You may think I sound a little unreasonable, but this was not the first sign of trouble. I had 4 hours of meetings by phone, 7 hours of meetings in their office and 2.5 hours of transit time all for a project that, in a perfect world, would have taken less than 40 hours of work. So far every indication I had been given was that this project was going to be made to take 120 hours.

I kept getting the feeling that I was going to either not be paid, or deal with a ton of “scope creep”. I’m also not entirely trusting of a CEO who would set a meeting for Monday morning at 11:00 Friday night.

I now know two other people who almost worked with this client and were screwed over in one way or another. Both of the problems my friends had stemmed from bad communication practices (late night texting as a substitute for email as an example). I feel I made the right call. I wish I had the time I spent back. But I was better off than if the project had moved forward.

Sadly, I think most of us end up having to learn our lessons the hard way.
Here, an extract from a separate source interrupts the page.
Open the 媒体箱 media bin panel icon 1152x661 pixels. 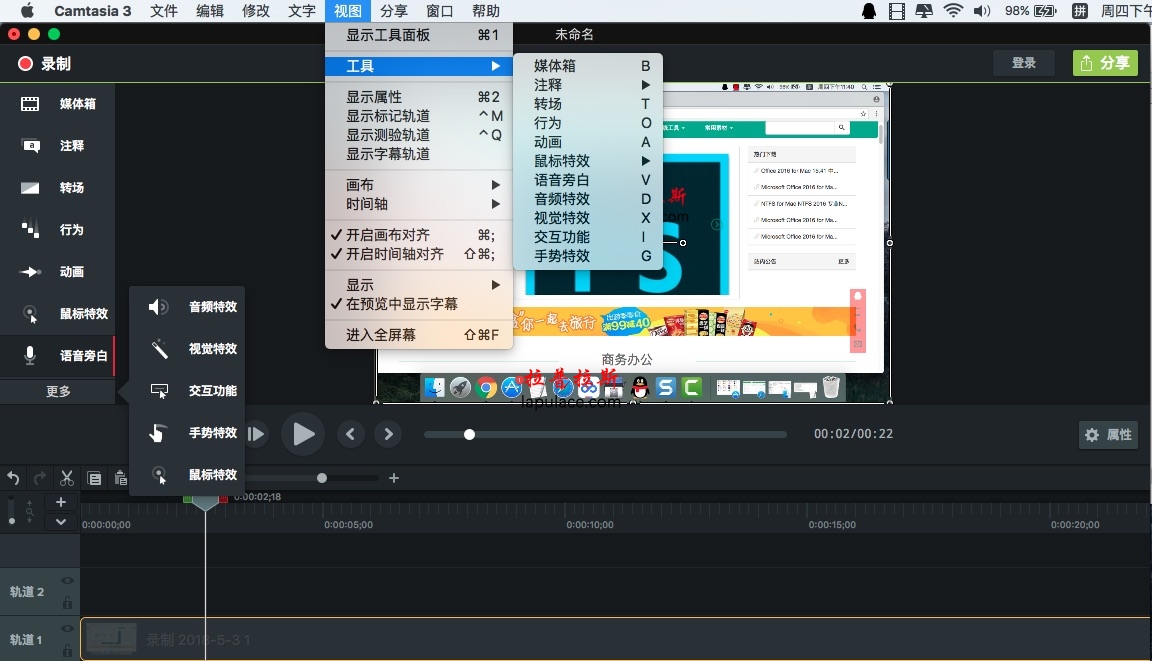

Here are some great articles on this topic, Beating Busters: How to Identify and Avoid Bad Clients and How to Avoid Working With Clients You Want to Avoid Working With. These kinds of articles help me not second-guess myself.

Edit: This post was deleted at some point during a database optimization mishap. On April 4th, 2019, this post was republished on the original date. Some of the contents were changed, due to spelling, grammar and personal growth.